[Ip-health] Fwd: TWN IP Info: South to introduce resolution on access to medicines

Gopa Kumar kumargopakm at gmail.com
Thu Jun 6 22:16:39 PDT 2013


*Title :* TWN IP Info: South to introduce resolution on access to medicines
*Date :* 07 June 2013

*Contents:*

TWN Info Service on Intellectual Property Issues (Jun13/02)
7 June 2013
Third World Network
www.twn.my

*South to introduce resolution on access to medicines
Published in SUNS #7599 dated  6 June 2013*

New Delhi, 5 Jun (K. M. Gopakumar) -- Developing countries are set to
introduce a resolution on access to medicines at the current session of the
United Nations Human Rights Council.

The 23rd regular session of the Human Rights Council is taking place from
27 May to 14 June in Geneva and the draft resolution is expected to come up
for consideration next week.

Brazil, in its intervention on the "Report of the Special Rapporteur on the
right of everyone to the enjoyment of the highest attainable standard of
physical and mental health, Anand Grover, on access to medicines"
(A/HRC/23/42), stated that developing countries including India, Brazil,
South Africa, Egypt and Thailand will introduce the draft resolution at the
Council.

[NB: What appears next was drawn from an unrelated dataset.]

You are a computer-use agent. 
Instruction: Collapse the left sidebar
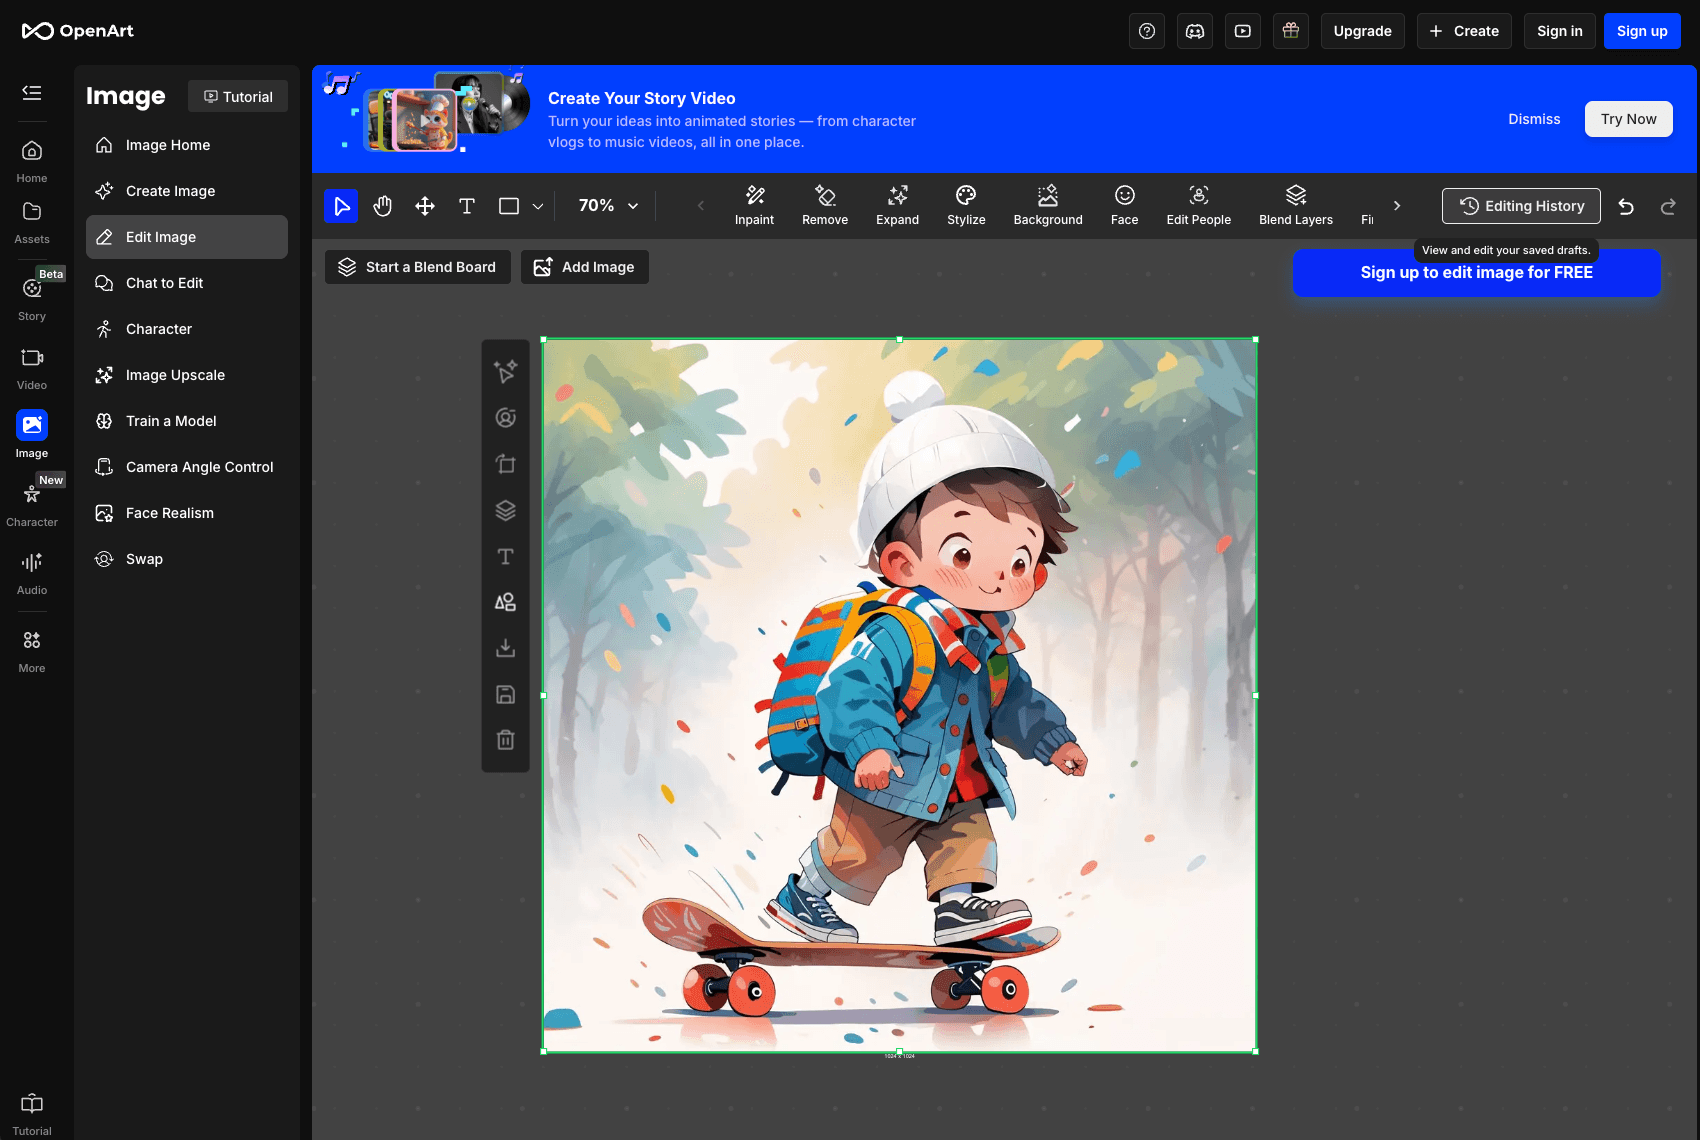pyautogui.click(x=31, y=93)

It will take forward the recommendations of the Special Rapporteur.

It is learned that informal negotiations are already underway. The draft
resolution requests States, the UN and other intergovernmental
organisations to address the existing challenges with regard to access to
medicines in the context of the right to health, and the ways to overcome
those challenges.

The report of the Special Rapporteur on access to medicines, which was
introduced at the Council meeting on 27 May, "identifies and analyses
challenges and good practices with respect to access to medicines in the
context of the right-to-health framework".

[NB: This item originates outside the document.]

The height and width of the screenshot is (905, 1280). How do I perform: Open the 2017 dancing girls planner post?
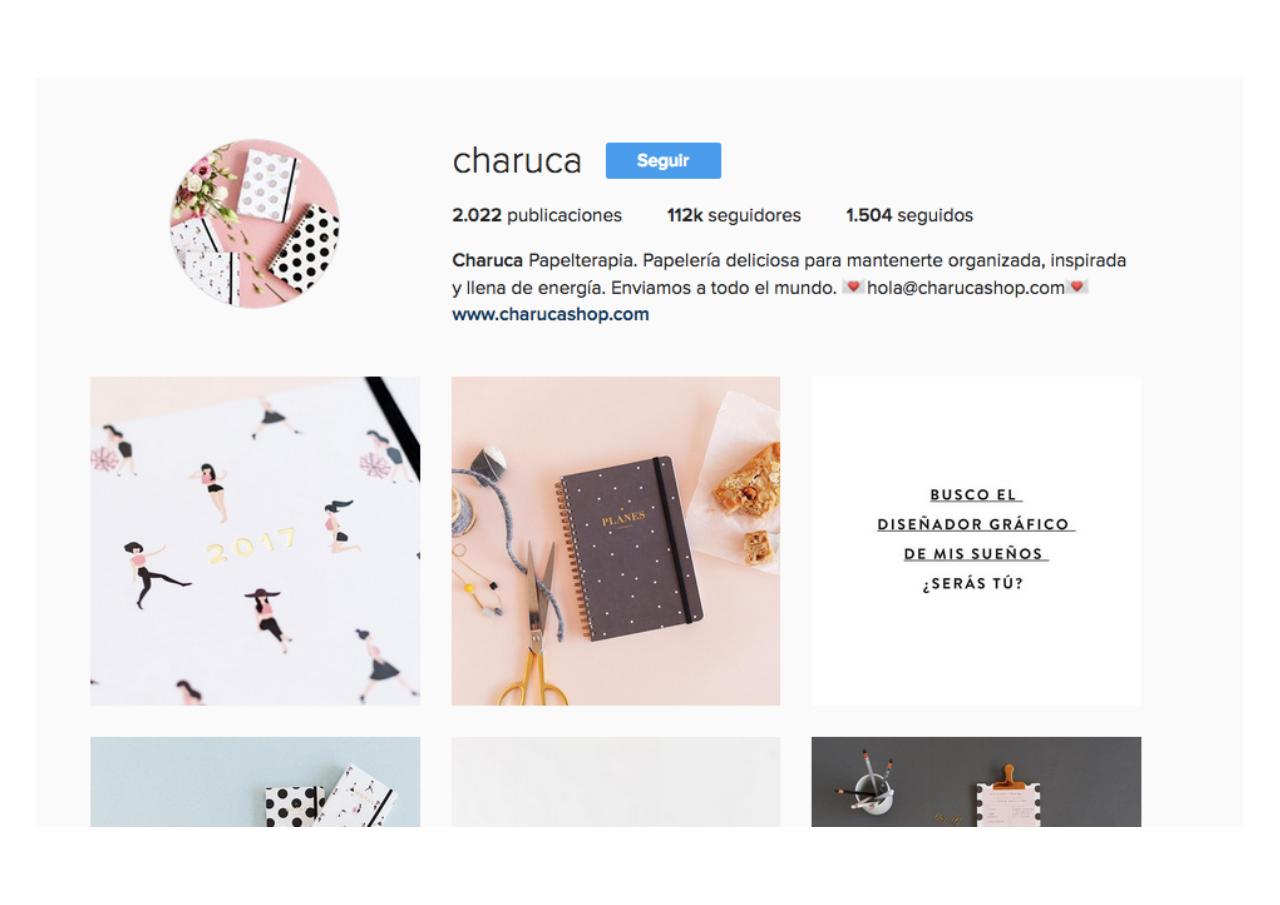tap(255, 541)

It uses the key human rights framework on access to medicines, i. e.
availability, accessibility, acceptability and quality to analyse the
international and national determinants to access to medicines.

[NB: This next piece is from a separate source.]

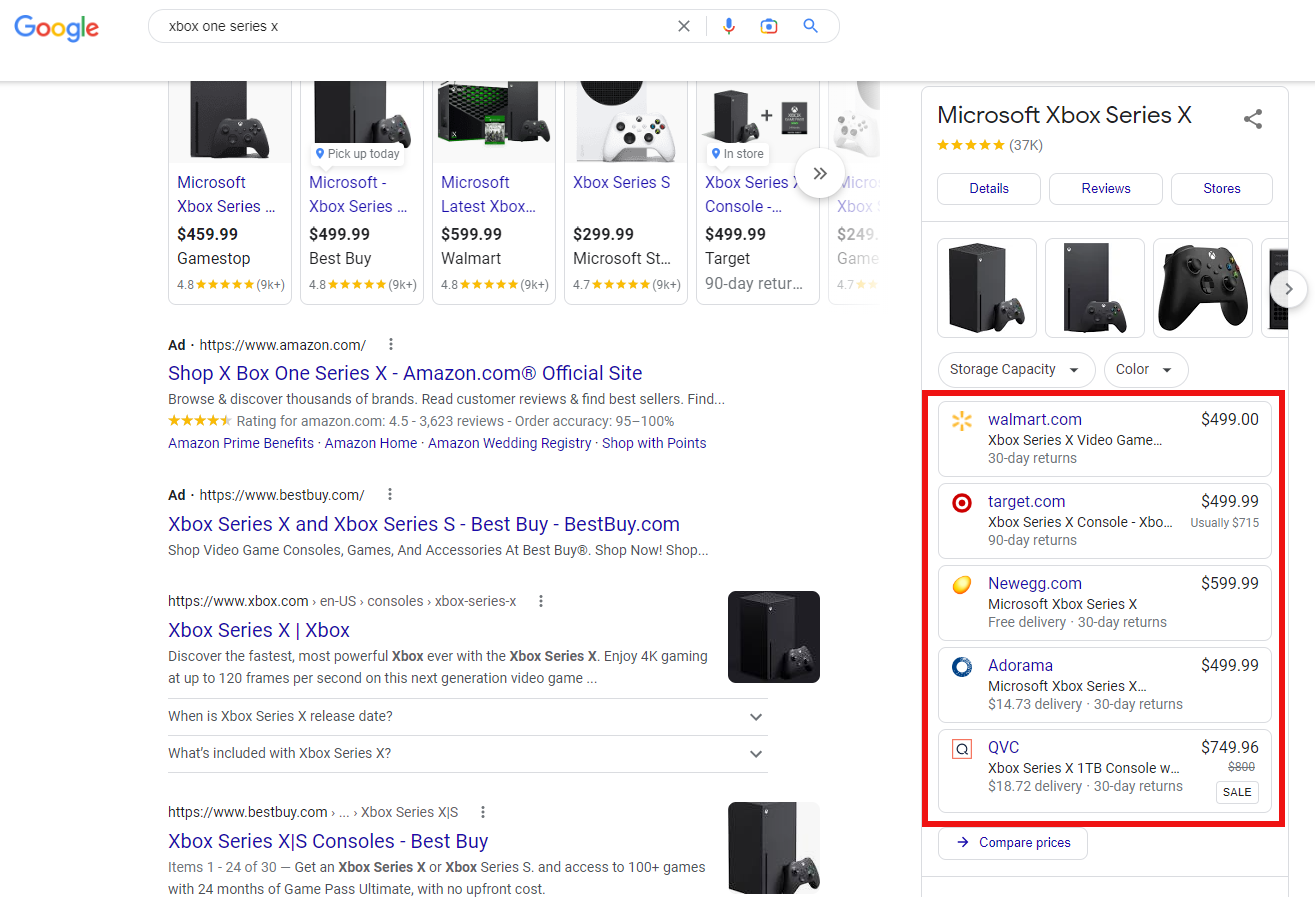
Task: Open the Stores tab
Action: 1221,188
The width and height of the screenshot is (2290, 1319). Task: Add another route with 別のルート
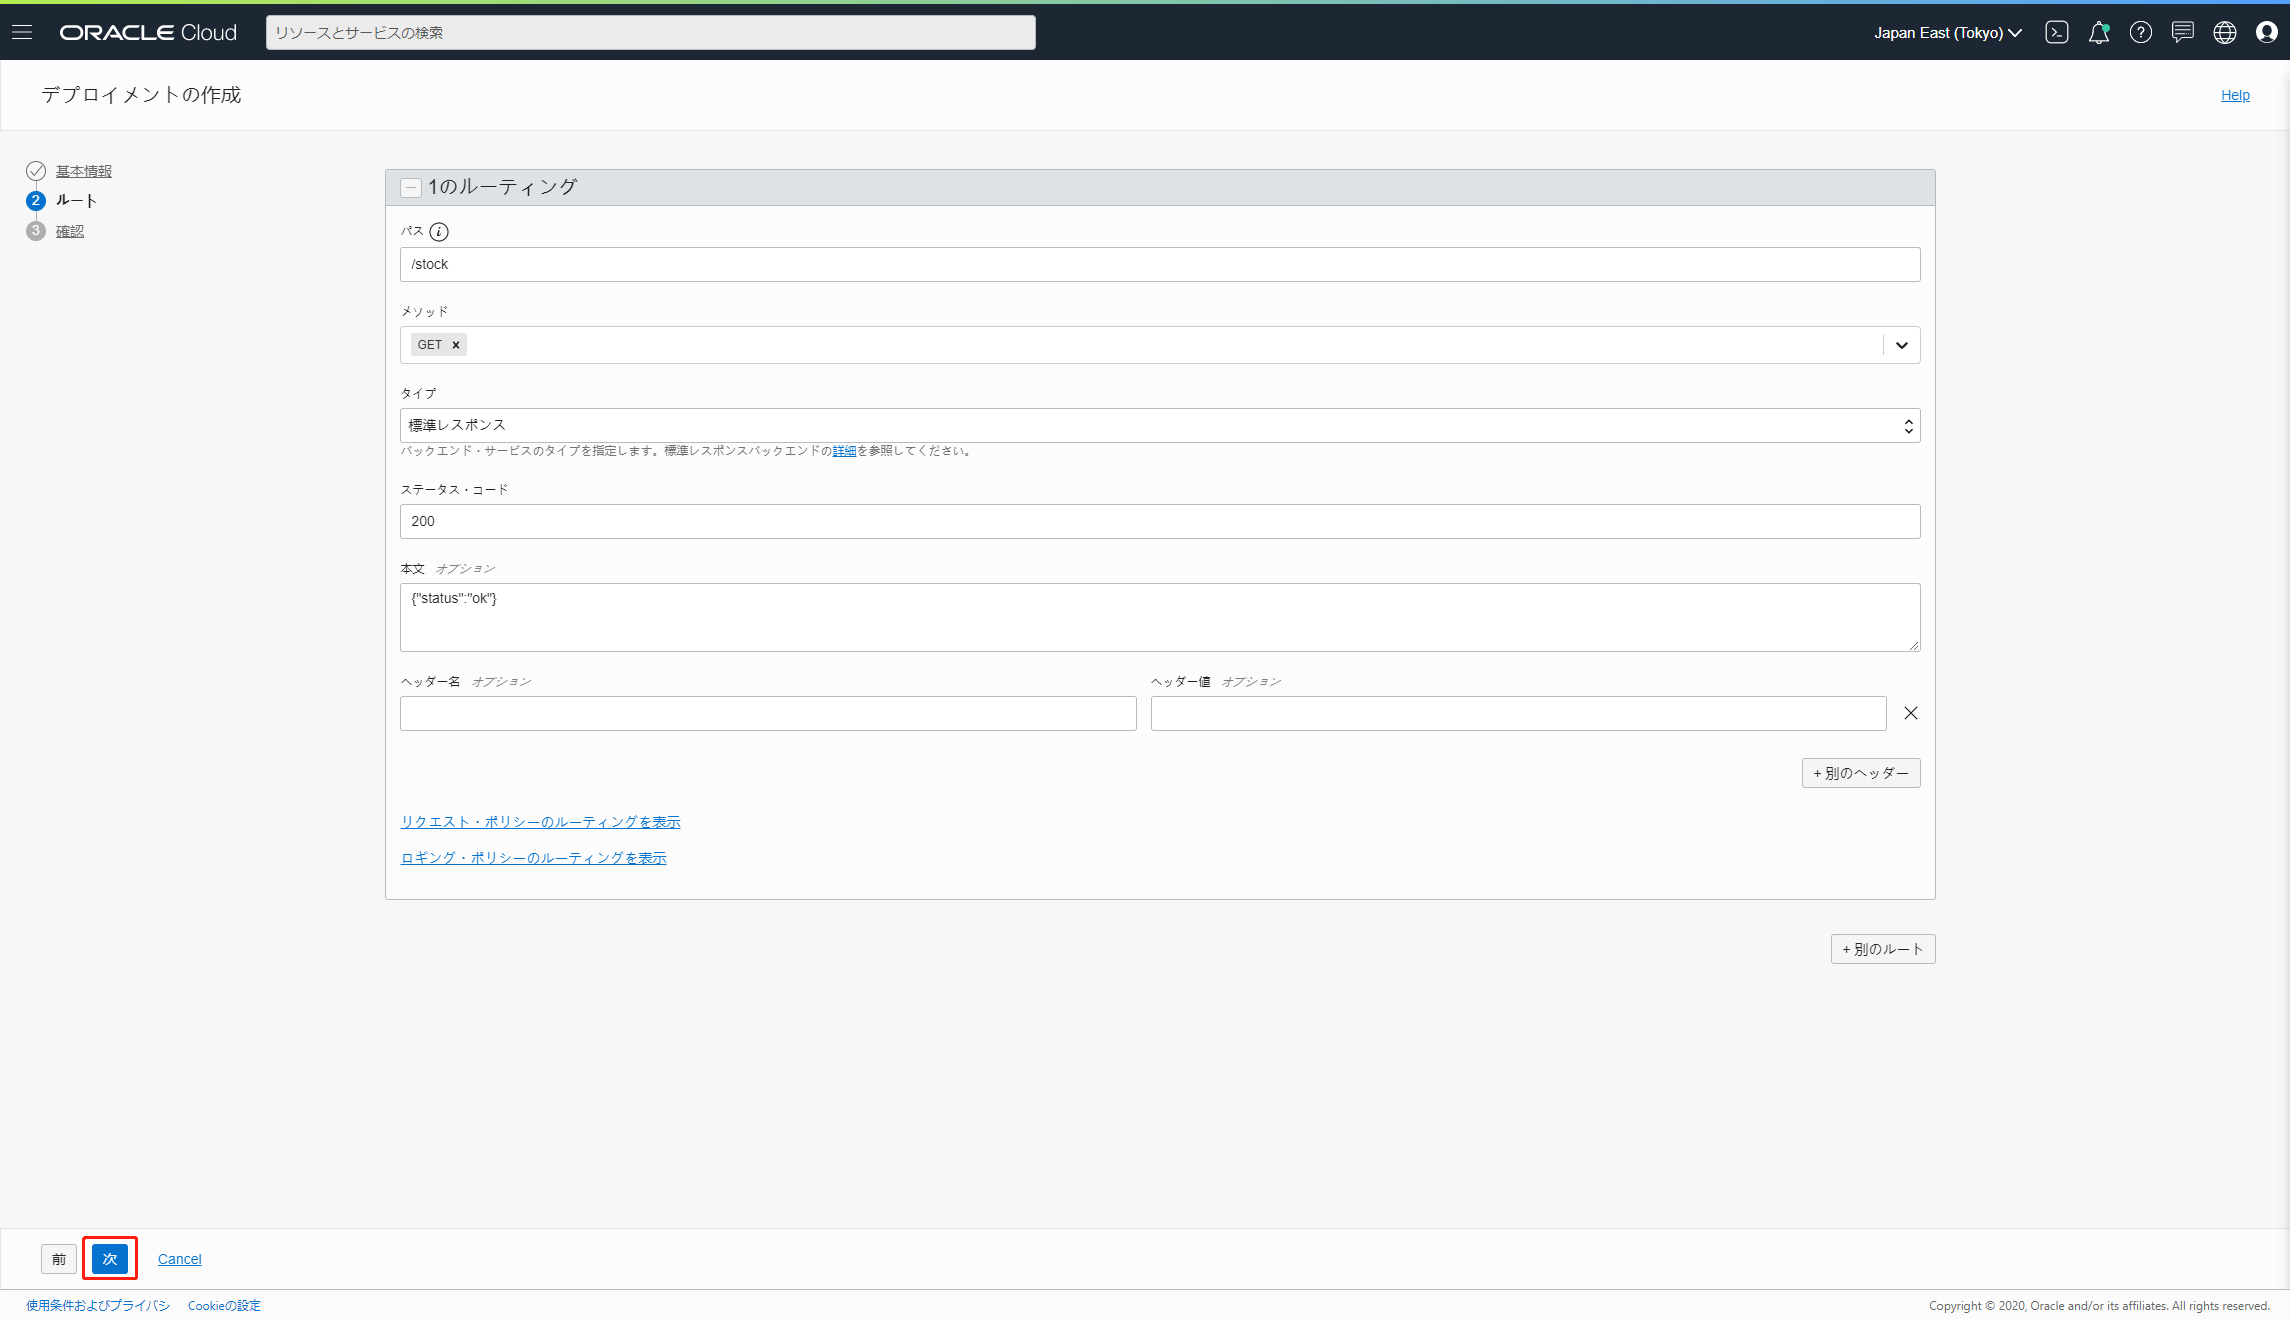1882,949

In the first section of the report, the Special Rapporteur reviews the
international legal framework as it applies to access to medicines. In the
second section, he identifies key determinants of access to medicines and
discusses challenges and good practices with respect to each aspect. The
key determinants identified in the report are: local production of
medicines, price regulations, medicines lists, procurement, distribution,
rational and appropriate use and quality of medicines.

The Special Rapporteur clearly states that, "access to affordable and
quality medicines and medical care in the event of sickness, as well as the
prevention, treatment and control of diseases, are central elements for the
enjoyment of the right to health". Further, he "calls upon States to shift
from the dominant market-oriented perspectives on access to medicines
towards a right-to-health paradigm in promoting access to medicines".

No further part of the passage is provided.